The swastika was another ancient form of the cross. But is now unfortunately associated with death and destruction due to its adoption by the Nazis. But originally it was seen as a sign of good fortune and came from the East as these two examples show:
However, even for Christians, there were uncomfortable connotations to the cross. For centuries, it had been used as a method of punishment, not only for early Christians, but also for wrongdoers such as criminals. However, its adoption as the central symbol of the Christian symbol is attributed to a dream of the Roman Emperor, Constantine, in AD 320. In this he decided to abandon the Roman pagan gods and pray to the Christian god. According to Douglas Keister:
‘During a midnight prayer Constantine gazed towards the heavens and saw a group of star that looked like a huge, glowing luminous cross. After he fell asleep, Constantine had a dream in which he saw Christ holding the same symbol and instructing Constantine to affix it to his standards. He defeated Maxentius. As a result he had the emblem applied to all of his standards and emblems’

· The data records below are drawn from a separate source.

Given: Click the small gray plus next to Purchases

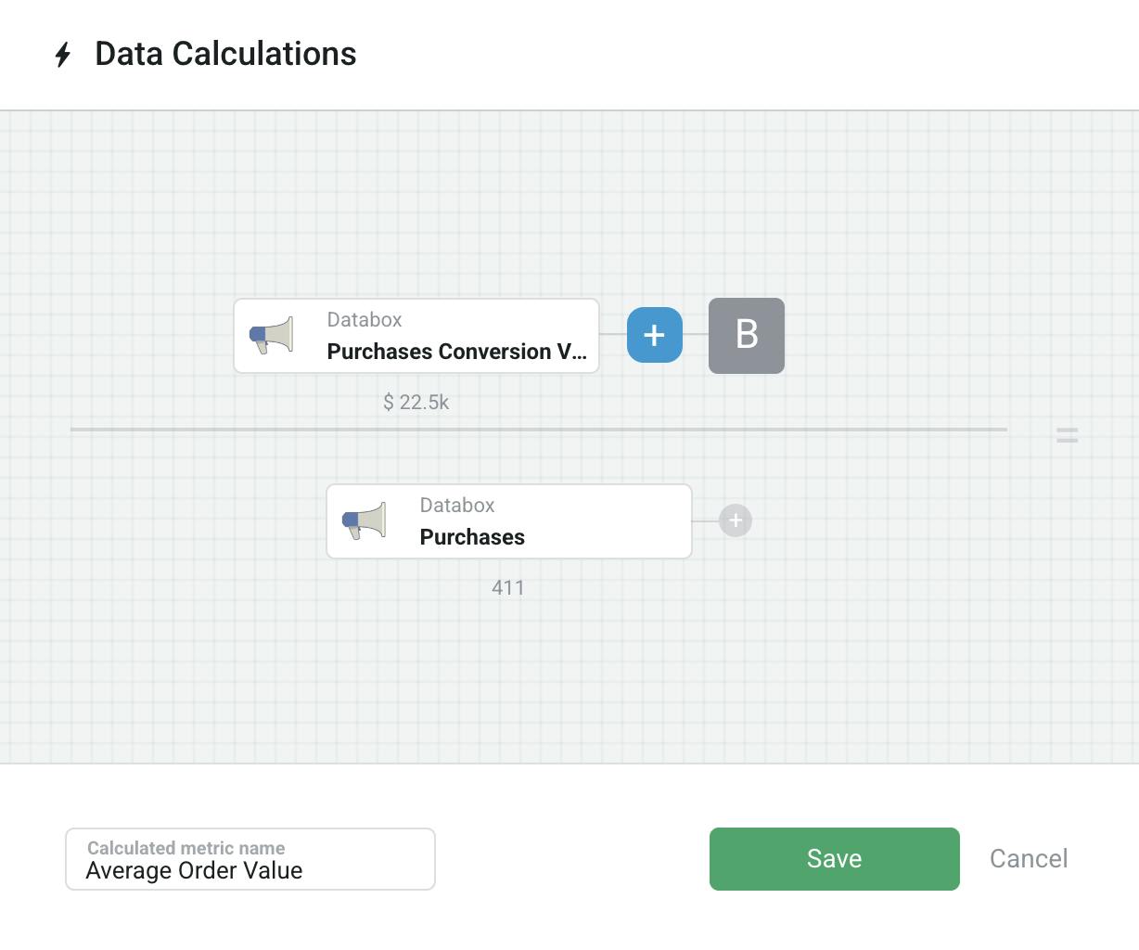Looking at the screenshot, I should pyautogui.click(x=736, y=521).
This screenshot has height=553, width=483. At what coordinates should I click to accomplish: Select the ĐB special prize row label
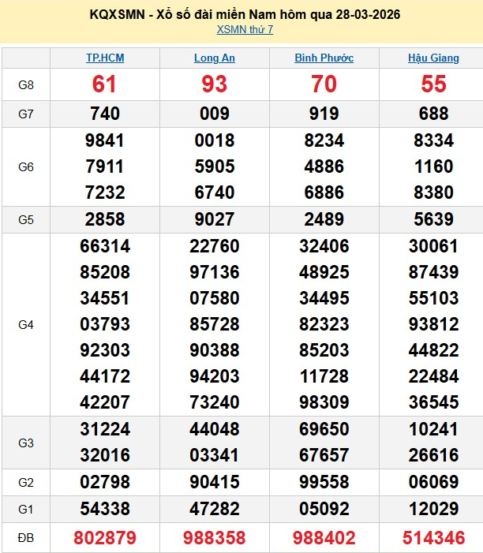[x=26, y=538]
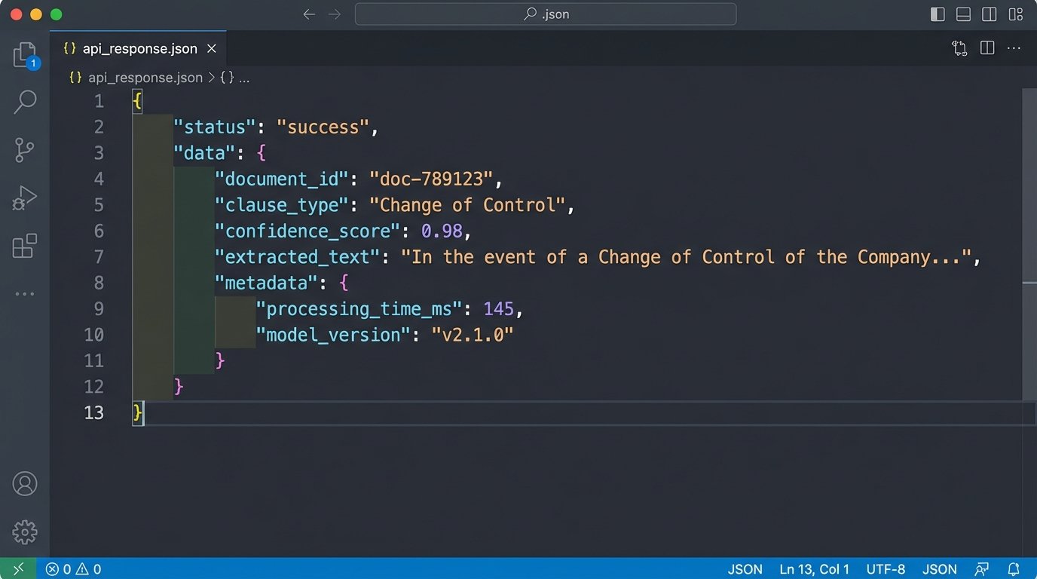Open the Manage gear menu
The width and height of the screenshot is (1037, 579).
click(25, 532)
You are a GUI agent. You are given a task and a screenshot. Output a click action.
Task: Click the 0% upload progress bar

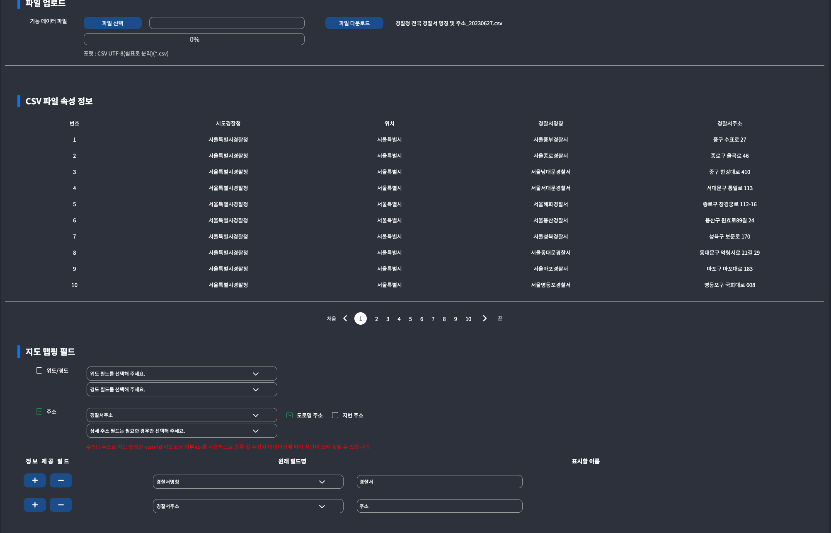point(194,39)
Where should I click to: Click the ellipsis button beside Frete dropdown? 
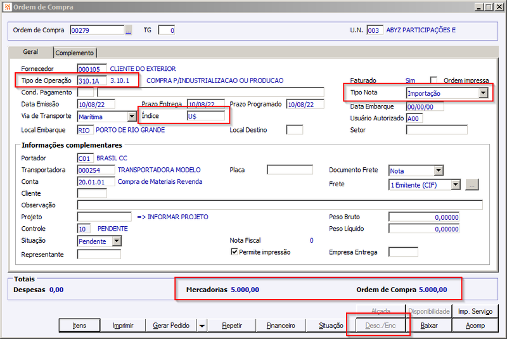pyautogui.click(x=472, y=185)
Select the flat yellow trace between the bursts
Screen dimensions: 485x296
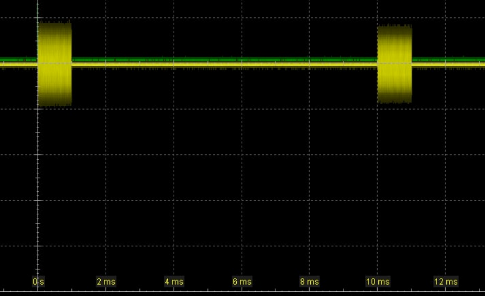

When I began researching this post, even I had no idea of how many variants there were on the Lily Cross or, indeed, on crosses in general. It makes a stroll through a churchyard or cemetery even more intriguing now that I can spot the subtle differences between the various types. Although I have often seen lilies carved on headstones and memorials I have yet to see one as lovely as the St George’s Lily Cross.